- Aust Prescr 2001;24:100-2
- 1 July 2001
- DOI: 10.18773/austprescr.2001.104
0.05% cream, lotion and ointment
Approved indication: dermatoses
Australian Medicines Handbook Section 8.1.2
Desonide is a topical non-fluorinated steroid which has been available overseas for many years. It has a similar structure to triamcinolone (see `The role of corticosteroids in dermatology').
Patients apply desonide two or three times a day. Systemic absorption occurs, so continuous treatment is limited to a maximum of eight weeks.
Desonide has been compared with hydrocortisone 1% in the treatment of children with atopic eczema. Although it is more potent than hydrocortisone and had greater efficacy, desonide had a similar safety profile.1 Topical treatment for four weeks does not significantly affect the hypothalamic-pituitary-adrenalaxis.2 Desonide should not be used on children younger than two years.
The adverse effects of desonide resemble those of other topical steroids. These are more likely to occur if occlusive dressings are used. Patients may complain of burning, itching, irritation or dryness of the skin.

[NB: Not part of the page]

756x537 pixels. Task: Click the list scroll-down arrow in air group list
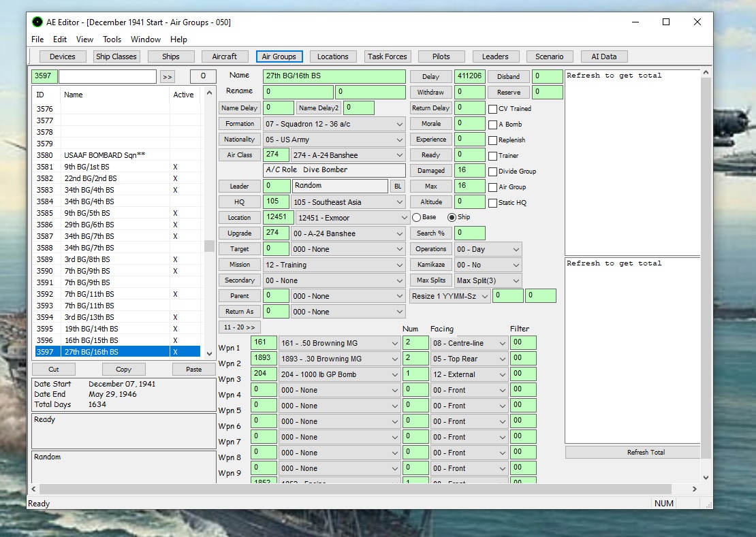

Some of the views expressed in the following notes on newly approved products should be regarded as preliminary, as there may have been limited published data at the time of publication, and little experience in Australia of their safety or efficacy. However, the Editorial Executive Committee believes that comments made in good faith at an early stage may still be of value. Before new drugs are prescribed, the Committee believes it is important that more detailed information is obtained from the manufacturer's approved product information, a drug information centre or some other appropriate source.